> For clean Markdown of any page, append .md to the page URL.
> For a complete documentation index, see https://docs.nvidia.com/nemo/automodel/llms.txt.
> For AI client integration (Claude Code, Cursor, etc.), connect to the MCP server at https://docs.nvidia.com/nemo/automodel/_mcp/server.

# nemo_automodel.components.speculative.precompute_eagle3

Precompute the EAGLE-3 offline target-output cache (SpecForge "offline" path).

The frozen target model's per-token supervision is the same on every epoch and
every run, yet the online recipe recomputes it each step. This script runs the
target once over a dataset and writes the supervision to disk; training then
reads it back via `cached_target_path` instead of loading or running the
target at all.

\==============================  READ THIS  =================================
This is the SpecForge **offline** training path.
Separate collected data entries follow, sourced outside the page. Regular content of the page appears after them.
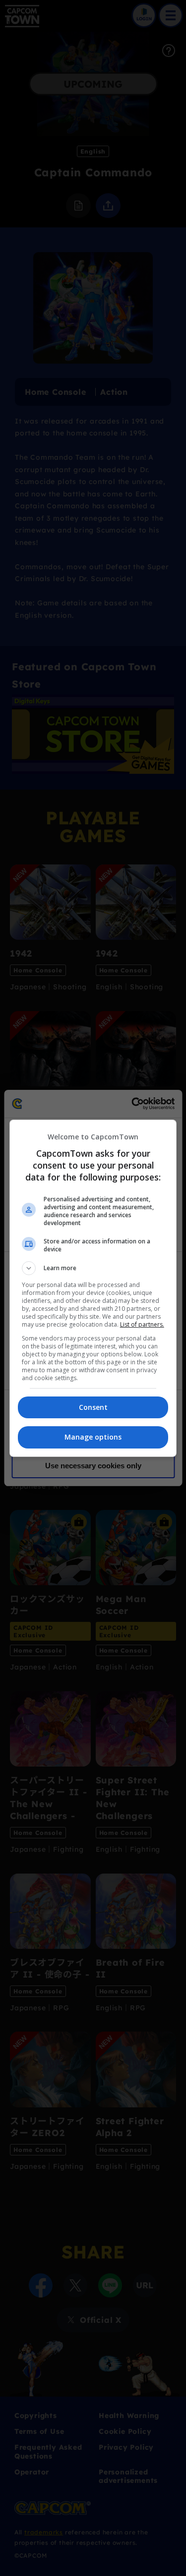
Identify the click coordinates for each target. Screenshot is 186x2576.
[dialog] (93, 1288)
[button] (93, 1268)
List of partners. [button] (142, 1324)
It is **extremely disk
intensive** -- `aux_hidden_states` alone is `3 * target_hidden_size` wide,
so an 8B target at seq-len 2048 costs \~80 MB *per sample* (tens of TB for a
large corpus). Modern practice trains **online**, where the target forward is
cheap next to that I/O, so this path is largely **deprecated**. It is provided
for completeness / reproducing the SpecForge offline recipe and for the niche
case of repeatedly re-training a draft on a fixed, bounded dataset. Prefer the
online recipe (no `cached_target_path`) unless you specifically need this.
==========================================================================

Only EAGLE-3 is supported. EAGLE-1/2 supervise on the *full*-vocab target
distribution (no draft-vocab compression), which is \~0.5 GB per sample -- not
worth caching -- so they keep the online path only.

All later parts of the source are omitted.